Nah, I don’t think so. I think we like to pretend we do, though.
Yesterday I lead a “clay practice session” with my sixth period high school class. I warned them several times NOT TO GET ATTACHED to anything they made because this was just a practice day and they’d be balling it up at the end of the period. But, of course, they got attached anyway. How can you not? They made beautiful spirals of clay and perfectly executed coil pots. I reminded them again: “Don’t forget guys, we’re NOT keeping ANYTHING we make today!” They looked at me like they didn’t really believe me.
But then there was five minutes before the bell.
“Alright everybody, time to clean up! That means it’s time to turn your spirals and pots back into lumps of clay!” I held my own creation over my head and squished it in my hands. My students looked at me, horrified. Like: she actually meant it!? We really have to destroy our work!? But it’s so beautiful!
Yes, we do. And yes, it is.
But they did it. Reluctantly at first (some even said “no” and shook their heads), and then fervently. They pounded their projects into perfect clay balls, coated them in water, and tossed them back into the bag. They left all smiles, everyone was OK, and everyone had a hell of a lot more skill in clay than they’d had forty minutes before. Once I unleash them into our experimental choice and super-independent clay unit, they’re gonna kick some serious ceramic booty.
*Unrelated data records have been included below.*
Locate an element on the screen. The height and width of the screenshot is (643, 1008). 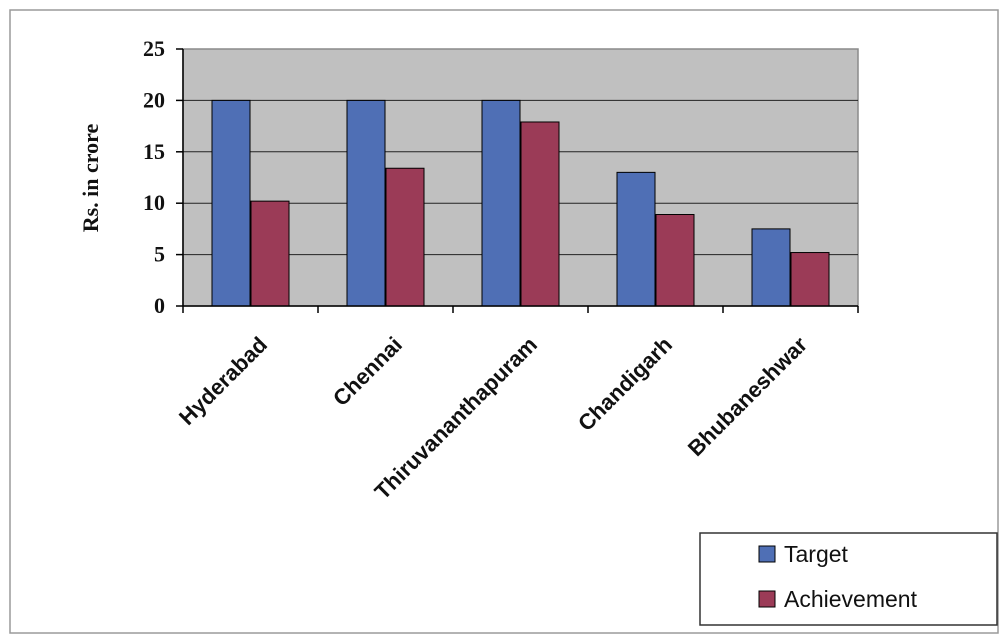
legend-swatch-achievement is located at coordinates (767, 599).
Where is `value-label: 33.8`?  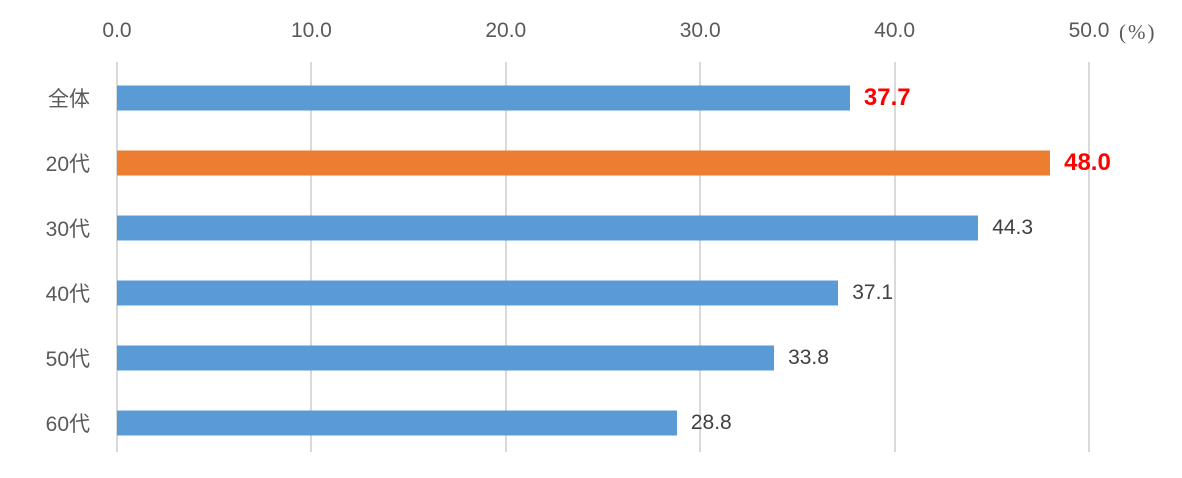 value-label: 33.8 is located at coordinates (808, 357).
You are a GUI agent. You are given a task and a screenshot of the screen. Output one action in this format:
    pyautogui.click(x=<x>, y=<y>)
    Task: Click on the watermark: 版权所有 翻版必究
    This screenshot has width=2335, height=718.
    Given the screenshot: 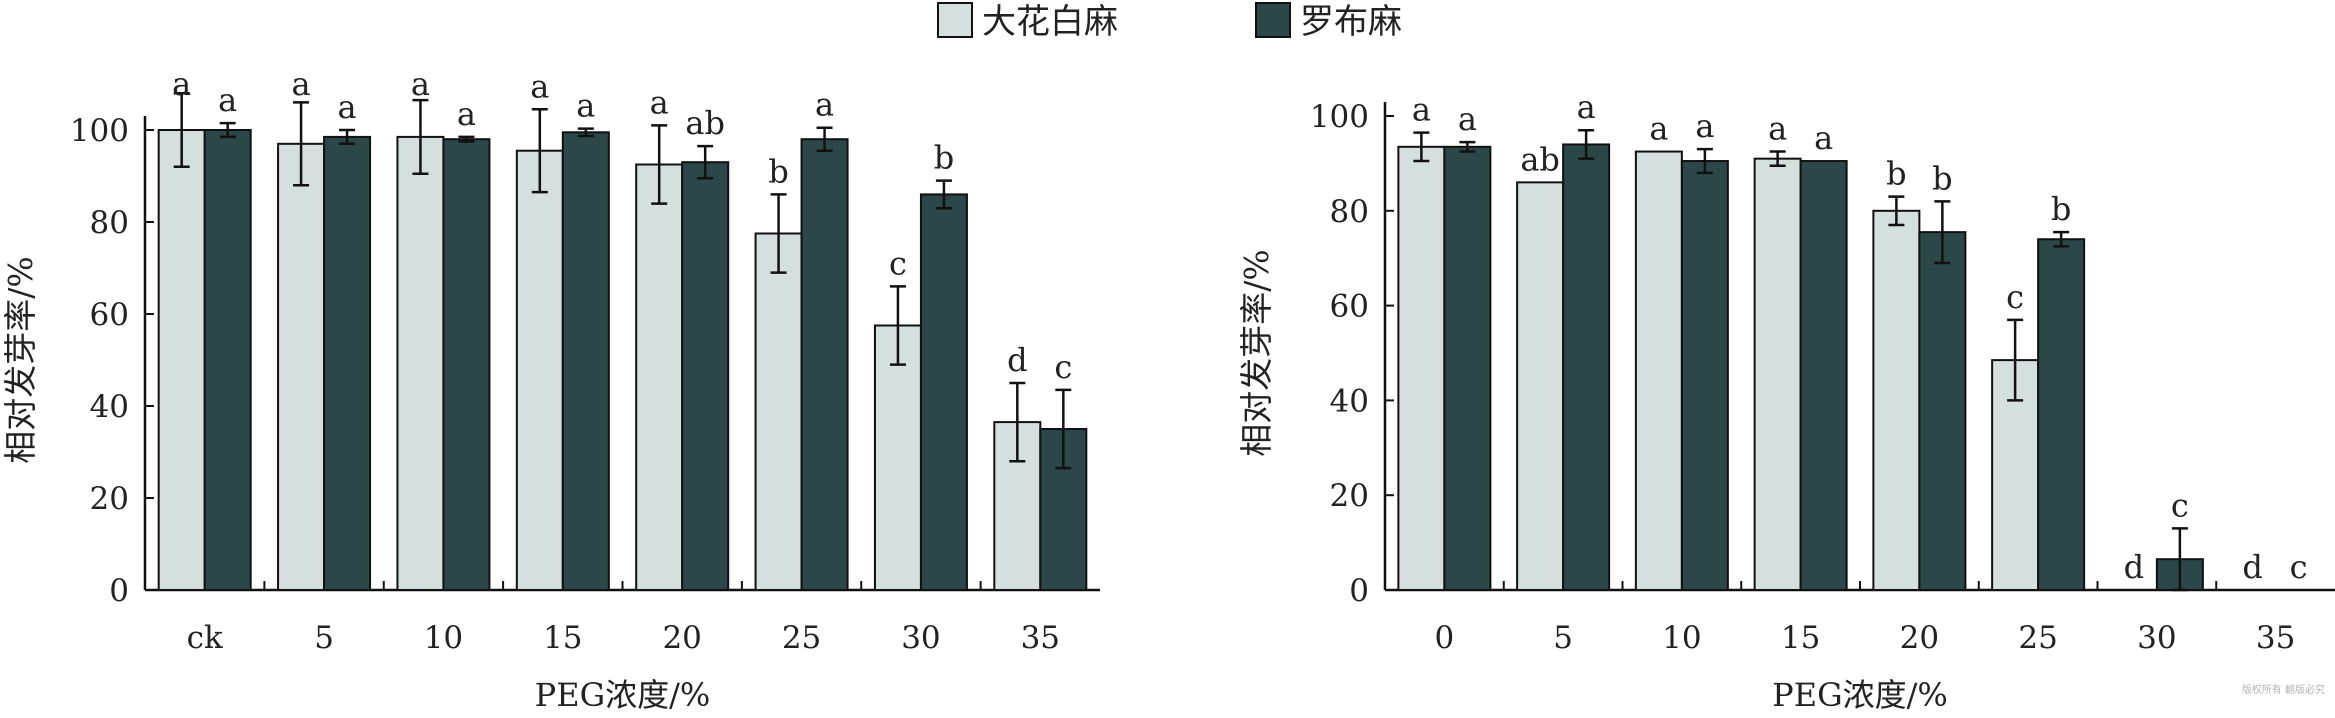 What is the action you would take?
    pyautogui.click(x=2284, y=690)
And all of that destruction and loss will make sense.
We don’t always get to take shit with us. Sometimes we have to leave things we love because it’s just a part of a bigger process. Sometimes we even have to wreck things, lose things, or let things fall apart. Sometimes stories snake, wind, and leave us wondering what the hell is going to happen. But it happens. No matter what, it happens.
I still have no answers or certainty about my future, where it’s going, where I’ll be, or how I’ll best figure out how to balance being both a teacher and an artist. But I do know one thing: however I get there–however messy or uncertain it is, however lonely, however many times I just don’t know, how ever many beautiful things I have to leave behind–I’ll get there.